## Instructions to follow
Whenever the word "computer" turns up in a line below, that line should be copied.

## Task input
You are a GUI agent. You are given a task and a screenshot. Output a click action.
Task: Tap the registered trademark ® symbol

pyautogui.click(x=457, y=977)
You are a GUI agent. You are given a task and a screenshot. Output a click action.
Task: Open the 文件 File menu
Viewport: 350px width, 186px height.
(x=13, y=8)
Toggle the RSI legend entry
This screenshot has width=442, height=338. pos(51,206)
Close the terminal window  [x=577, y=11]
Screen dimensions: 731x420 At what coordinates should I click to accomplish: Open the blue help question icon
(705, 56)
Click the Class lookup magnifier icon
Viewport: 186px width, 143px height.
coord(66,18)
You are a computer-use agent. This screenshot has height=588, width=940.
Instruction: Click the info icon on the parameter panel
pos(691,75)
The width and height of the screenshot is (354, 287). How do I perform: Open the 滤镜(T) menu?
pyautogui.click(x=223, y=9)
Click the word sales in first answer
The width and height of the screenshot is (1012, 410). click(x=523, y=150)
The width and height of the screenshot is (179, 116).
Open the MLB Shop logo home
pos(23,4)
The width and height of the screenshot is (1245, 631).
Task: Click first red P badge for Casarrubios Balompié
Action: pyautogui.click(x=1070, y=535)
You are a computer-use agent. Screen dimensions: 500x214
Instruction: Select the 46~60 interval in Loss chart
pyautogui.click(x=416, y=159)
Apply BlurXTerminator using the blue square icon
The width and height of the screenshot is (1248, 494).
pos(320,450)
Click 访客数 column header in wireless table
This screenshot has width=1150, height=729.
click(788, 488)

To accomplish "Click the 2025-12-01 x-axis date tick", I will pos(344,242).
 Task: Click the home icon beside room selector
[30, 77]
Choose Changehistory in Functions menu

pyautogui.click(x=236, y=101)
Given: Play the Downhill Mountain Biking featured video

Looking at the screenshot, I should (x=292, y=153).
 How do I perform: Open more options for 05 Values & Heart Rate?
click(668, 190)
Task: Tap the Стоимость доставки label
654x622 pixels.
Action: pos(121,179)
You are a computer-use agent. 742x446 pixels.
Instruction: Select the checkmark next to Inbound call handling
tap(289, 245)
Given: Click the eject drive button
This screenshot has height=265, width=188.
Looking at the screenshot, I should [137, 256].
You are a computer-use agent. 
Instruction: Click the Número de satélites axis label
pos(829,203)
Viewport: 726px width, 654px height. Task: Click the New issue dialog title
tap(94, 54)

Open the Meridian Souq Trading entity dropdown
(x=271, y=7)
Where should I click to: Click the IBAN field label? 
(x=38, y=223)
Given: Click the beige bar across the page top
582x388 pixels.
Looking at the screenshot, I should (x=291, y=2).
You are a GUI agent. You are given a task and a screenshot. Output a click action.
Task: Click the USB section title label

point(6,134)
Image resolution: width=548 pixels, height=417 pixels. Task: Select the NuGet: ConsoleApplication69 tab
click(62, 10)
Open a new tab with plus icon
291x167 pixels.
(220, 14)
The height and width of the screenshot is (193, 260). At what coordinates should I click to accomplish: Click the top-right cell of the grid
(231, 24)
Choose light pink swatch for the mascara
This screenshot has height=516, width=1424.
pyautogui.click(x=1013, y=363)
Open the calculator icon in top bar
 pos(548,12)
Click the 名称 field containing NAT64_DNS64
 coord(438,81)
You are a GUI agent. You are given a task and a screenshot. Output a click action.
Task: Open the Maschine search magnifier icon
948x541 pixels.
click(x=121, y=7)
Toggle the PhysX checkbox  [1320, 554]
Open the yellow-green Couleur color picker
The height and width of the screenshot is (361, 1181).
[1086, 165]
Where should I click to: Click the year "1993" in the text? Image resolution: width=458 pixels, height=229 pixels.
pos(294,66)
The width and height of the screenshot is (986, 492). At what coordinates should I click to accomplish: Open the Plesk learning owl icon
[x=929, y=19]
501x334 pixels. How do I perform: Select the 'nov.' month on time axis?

## Answer space
You are a computer-use agent. This screenshot has height=588, width=940.
You are a computer-use agent. Screen dimensions: 500x214
You are a computer-use agent. 742x446 pixels.
You are a computer-use agent. 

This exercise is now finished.